Lender's can revoke a loan up until the moment it closes and you have the keys in your hand. So until your loan closes make a few new Pinterest boards and be patient. Jumping the gun isn't worth losing your home.
3. Lease a car. I know you may be looking at me confused right now; it's a lease and doesn't involve credit, what could possibly be wrong?
But it does. Leases involve a hard credit check, which will tip off your lender to a potential new debt. And that is exactly how leases are treated. The monthly payment will be treated like any other debt payment and count against your debt to income ratio. It's easy to get caught up in the excitement of a new home and want to add a new car to the mix, but as it's been said be patient. Wait until you have the keys in your hand to add a vehicle lease to your financial mix.
4. Switch Jobs. This one too can be confusing. What does it matter if you're making the same or more than at your previous position? The trouble arises in verifying income. The bank will have to verify that you are not at your previous employer, what your wages are in your new position and if there was any lapse. Depending on the time frame it may be difficult to supply adequate documentation of this right off the bat. While this doesn't necessarily guarantee that you lose your loan it can delay closing and put your deposit at risk. If you're offered a new job simply ask to delay your start date until after closing. Most employers will understand this and allow you to delay your move. As with the theme of this blog, patience is key.
5. Cosign a loan. Most people would advise against this in the best of circumstances, but it is especially dire during the home buying process. Cosigning a loan is making you financially liable for someone else's debt. Not only will your credit take a hit when the lender for your cosigner pulls it, but the monthly payment will be added to your affordability profile. It doesn't matter that you don't currently or even except to ever have to pay this. You are liable, which means if the primary borrower can't make the payments you will have to.
Depending on the size of the loan this could put you over the acceptable debt to income ratio. Buying a home actually provides a fantastic out for this enormous favor. Simply let your friend or family member know that you've found your dream home and the lender won't close the loan if you've cosigned. It's the truth and keeps you from being liable for someone else's debt.

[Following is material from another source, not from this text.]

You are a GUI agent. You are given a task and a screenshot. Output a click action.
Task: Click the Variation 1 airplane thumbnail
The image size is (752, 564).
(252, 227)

Buying a home is one of the most exciting transaction you will ever enter into. It's also an incredibly complex one. Until your loan closes ask questions about how your actions may affect the loan. They would much rather have you ask first and avoid disaster than try after the fact to save a floundering loan. Be patient. While it might seem like eons before your loan closes this usually happens relatively quickly. Patience is a virtue demanded while buying a home. Don't let a silly misstep cost you your dream home.